• ACTIVITY: Transcribe the listing below from its opening line up to and including the line that contains "骑士公会中文版下载 (309, 2373)"; reproduce nothing else.

• DATASET EXTRACT:
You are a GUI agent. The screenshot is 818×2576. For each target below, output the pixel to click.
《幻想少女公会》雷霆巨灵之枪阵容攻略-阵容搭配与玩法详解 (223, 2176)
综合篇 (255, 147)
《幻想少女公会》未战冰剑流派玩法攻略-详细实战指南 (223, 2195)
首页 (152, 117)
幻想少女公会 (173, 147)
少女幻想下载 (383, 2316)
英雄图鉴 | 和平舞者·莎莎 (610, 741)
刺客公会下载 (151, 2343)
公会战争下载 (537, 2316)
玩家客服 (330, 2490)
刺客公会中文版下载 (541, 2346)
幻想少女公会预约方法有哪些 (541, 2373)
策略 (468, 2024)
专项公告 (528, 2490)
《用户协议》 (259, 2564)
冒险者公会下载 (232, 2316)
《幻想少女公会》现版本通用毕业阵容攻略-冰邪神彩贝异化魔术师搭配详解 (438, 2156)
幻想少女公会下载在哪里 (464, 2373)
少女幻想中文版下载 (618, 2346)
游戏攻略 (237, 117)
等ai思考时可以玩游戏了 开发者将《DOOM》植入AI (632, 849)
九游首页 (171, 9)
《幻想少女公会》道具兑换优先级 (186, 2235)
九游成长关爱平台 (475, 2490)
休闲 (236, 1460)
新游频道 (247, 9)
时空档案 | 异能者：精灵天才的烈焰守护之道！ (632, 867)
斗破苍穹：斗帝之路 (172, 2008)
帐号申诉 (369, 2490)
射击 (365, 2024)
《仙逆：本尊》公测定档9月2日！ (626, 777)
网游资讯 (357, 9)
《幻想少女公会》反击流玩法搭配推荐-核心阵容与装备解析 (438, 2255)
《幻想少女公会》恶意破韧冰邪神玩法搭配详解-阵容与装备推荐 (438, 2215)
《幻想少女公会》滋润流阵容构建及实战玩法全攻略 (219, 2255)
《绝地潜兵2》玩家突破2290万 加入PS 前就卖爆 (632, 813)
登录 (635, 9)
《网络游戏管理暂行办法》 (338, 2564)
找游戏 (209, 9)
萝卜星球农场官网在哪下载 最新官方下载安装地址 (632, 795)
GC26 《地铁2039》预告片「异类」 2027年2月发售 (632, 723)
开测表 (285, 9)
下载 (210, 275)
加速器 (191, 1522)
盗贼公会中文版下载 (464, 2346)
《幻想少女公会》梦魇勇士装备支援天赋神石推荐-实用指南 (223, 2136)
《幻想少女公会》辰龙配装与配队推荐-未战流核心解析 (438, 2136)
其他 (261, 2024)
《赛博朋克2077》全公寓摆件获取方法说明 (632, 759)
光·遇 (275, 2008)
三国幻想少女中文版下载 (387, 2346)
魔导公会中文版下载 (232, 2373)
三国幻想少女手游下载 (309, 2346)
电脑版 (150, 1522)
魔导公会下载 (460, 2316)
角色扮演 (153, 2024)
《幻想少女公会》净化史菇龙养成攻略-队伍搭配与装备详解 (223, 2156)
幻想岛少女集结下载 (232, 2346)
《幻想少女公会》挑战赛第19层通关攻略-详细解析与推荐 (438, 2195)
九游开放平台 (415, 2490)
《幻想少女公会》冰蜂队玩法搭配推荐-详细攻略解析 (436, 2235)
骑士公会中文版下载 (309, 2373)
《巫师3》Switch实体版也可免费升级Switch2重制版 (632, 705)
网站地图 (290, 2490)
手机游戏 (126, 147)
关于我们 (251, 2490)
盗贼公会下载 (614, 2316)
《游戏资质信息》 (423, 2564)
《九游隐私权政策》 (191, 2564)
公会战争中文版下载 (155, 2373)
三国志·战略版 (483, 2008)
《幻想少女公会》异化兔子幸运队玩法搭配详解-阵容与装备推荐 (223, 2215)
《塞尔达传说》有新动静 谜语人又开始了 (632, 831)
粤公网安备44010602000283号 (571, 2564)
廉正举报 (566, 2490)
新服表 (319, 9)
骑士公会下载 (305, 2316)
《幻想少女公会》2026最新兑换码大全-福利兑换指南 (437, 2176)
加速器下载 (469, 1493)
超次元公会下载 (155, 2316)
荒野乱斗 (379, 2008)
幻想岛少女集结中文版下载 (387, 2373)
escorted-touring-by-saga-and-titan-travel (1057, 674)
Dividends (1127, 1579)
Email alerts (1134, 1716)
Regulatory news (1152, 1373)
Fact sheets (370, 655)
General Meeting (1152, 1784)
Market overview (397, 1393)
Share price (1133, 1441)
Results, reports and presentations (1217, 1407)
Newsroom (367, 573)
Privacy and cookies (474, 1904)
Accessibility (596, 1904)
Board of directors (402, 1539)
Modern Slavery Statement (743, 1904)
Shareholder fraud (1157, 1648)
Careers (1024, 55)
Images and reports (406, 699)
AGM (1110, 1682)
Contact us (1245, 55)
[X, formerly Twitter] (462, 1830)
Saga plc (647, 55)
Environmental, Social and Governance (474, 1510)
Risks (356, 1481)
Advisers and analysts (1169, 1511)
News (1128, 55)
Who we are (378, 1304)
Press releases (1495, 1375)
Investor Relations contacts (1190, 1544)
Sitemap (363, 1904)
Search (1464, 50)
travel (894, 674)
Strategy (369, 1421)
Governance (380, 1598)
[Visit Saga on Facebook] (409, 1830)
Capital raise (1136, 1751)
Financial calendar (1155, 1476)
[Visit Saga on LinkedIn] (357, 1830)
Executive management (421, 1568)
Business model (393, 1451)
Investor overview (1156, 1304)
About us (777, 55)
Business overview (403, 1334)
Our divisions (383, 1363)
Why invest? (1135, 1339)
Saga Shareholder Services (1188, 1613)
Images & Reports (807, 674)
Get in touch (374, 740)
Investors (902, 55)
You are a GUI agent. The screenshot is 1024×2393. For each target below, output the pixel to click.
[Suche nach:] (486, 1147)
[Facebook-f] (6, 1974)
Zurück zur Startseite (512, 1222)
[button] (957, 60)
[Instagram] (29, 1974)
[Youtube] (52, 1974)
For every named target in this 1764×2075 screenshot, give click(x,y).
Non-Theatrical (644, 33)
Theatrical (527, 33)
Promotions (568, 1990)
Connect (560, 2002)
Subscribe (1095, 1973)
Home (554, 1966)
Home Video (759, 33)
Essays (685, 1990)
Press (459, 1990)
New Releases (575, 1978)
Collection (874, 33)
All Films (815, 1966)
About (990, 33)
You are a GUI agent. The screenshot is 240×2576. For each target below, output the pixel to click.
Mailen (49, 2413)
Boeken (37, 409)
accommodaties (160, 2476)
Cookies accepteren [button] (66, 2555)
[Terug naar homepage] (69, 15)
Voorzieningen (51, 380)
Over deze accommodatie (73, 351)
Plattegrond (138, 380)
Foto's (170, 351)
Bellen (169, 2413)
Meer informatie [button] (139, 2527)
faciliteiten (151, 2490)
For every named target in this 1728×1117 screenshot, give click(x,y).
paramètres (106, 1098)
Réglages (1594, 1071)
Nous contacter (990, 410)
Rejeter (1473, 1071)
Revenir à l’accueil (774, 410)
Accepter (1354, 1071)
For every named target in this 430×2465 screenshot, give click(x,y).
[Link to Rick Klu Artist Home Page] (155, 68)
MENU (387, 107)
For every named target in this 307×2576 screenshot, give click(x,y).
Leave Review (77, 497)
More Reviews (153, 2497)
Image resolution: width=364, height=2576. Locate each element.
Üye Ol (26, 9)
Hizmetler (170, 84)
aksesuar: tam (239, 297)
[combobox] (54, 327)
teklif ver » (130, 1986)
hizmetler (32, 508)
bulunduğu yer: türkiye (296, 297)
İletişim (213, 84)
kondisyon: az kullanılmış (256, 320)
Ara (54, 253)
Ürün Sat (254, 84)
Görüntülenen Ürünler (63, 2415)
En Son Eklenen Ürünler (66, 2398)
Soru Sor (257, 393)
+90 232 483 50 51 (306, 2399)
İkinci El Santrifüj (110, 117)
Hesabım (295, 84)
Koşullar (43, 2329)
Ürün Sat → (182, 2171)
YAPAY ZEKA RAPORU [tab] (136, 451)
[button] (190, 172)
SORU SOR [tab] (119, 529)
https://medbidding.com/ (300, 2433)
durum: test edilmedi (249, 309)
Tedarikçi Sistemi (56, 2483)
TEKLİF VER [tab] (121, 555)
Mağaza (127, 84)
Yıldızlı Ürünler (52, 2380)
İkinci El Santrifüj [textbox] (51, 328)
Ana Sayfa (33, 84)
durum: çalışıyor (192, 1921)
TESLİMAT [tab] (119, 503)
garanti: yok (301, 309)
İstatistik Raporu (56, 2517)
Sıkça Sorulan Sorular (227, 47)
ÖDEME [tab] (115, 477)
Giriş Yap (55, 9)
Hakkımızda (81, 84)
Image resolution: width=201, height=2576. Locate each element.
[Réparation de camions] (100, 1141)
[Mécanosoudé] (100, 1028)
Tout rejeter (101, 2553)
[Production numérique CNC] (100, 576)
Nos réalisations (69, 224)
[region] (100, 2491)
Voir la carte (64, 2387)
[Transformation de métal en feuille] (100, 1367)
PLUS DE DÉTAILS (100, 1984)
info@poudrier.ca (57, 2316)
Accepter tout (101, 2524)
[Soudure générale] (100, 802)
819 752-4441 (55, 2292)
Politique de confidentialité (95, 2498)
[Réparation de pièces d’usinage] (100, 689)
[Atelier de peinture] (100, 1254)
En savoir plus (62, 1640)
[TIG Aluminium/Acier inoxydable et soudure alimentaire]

• RESULT:
You are a GUI agent. The screenshot is 818×2576. For each target below, output the pixel to click.
《幻想少女公会》雷霆巨灵之枪阵容攻略-阵容搭配与玩法详解 (223, 2176)
综合篇 (255, 147)
《幻想少女公会》未战冰剑流派玩法攻略-详细实战指南 (223, 2195)
首页 (152, 117)
幻想少女公会 (173, 147)
少女幻想下载 (383, 2316)
英雄图鉴 | 和平舞者·莎莎 (610, 741)
刺客公会下载 (151, 2343)
公会战争下载 (537, 2316)
玩家客服 (330, 2490)
刺客公会中文版下载 (541, 2346)
幻想少女公会预约方法有哪些 (541, 2373)
策略 (468, 2024)
专项公告 (528, 2490)
《用户协议》 (259, 2564)
冒险者公会下载 (232, 2316)
《幻想少女公会》现版本通用毕业阵容攻略-冰邪神彩贝异化魔术师搭配详解 (438, 2156)
幻想少女公会下载在哪里 (464, 2373)
少女幻想中文版下载 (618, 2346)
游戏攻略 (237, 117)
等ai思考时可以玩游戏了 开发者将《DOOM》植入AI (632, 849)
九游首页 (171, 9)
《幻想少女公会》道具兑换优先级 (186, 2235)
九游成长关爱平台 (475, 2490)
休闲 (236, 1460)
新游频道 (247, 9)
时空档案 | 异能者：精灵天才的烈焰守护之道！ (632, 867)
斗破苍穹：斗帝之路 (172, 2008)
帐号申诉 (369, 2490)
射击 (365, 2024)
《仙逆：本尊》公测定档9月2日！ (626, 777)
网游资讯 (357, 9)
《幻想少女公会》反击流玩法搭配推荐-核心阵容与装备解析 (438, 2255)
《幻想少女公会》恶意破韧冰邪神玩法搭配详解-阵容与装备推荐 (438, 2215)
《幻想少女公会》滋润流阵容构建及实战玩法全攻略 (219, 2255)
《绝地潜兵2》玩家突破2290万 加入PS 前就卖爆 (632, 813)
登录 (635, 9)
《网络游戏管理暂行办法》 (338, 2564)
找游戏 (209, 9)
萝卜星球农场官网在哪下载 最新官方下载安装地址 (632, 795)
GC26 《地铁2039》预告片「异类」 2027年2月发售 (632, 723)
开测表 (285, 9)
下载 (210, 275)
加速器 (191, 1522)
盗贼公会中文版下载 (464, 2346)
《幻想少女公会》梦魇勇士装备支援天赋神石推荐-实用指南 (223, 2136)
《幻想少女公会》辰龙配装与配队推荐-未战流核心解析 (438, 2136)
其他 (261, 2024)
《赛博朋克2077》全公寓摆件获取方法说明 (632, 759)
光·遇 (275, 2008)
三国幻想少女中文版下载 (387, 2346)
魔导公会中文版下载 (232, 2373)
三国幻想少女手游下载 (309, 2346)
电脑版 (150, 1522)
魔导公会下载 (460, 2316)
角色扮演 (153, 2024)
《幻想少女公会》净化史菇龙养成攻略-队伍搭配与装备详解 (223, 2156)
幻想岛少女集结下载 (232, 2346)
《幻想少女公会》挑战赛第19层通关攻略-详细解析与推荐 (438, 2195)
九游开放平台 (415, 2490)
《幻想少女公会》冰蜂队玩法搭配推荐-详细攻略解析 (436, 2235)
骑士公会中文版下载 (309, 2373)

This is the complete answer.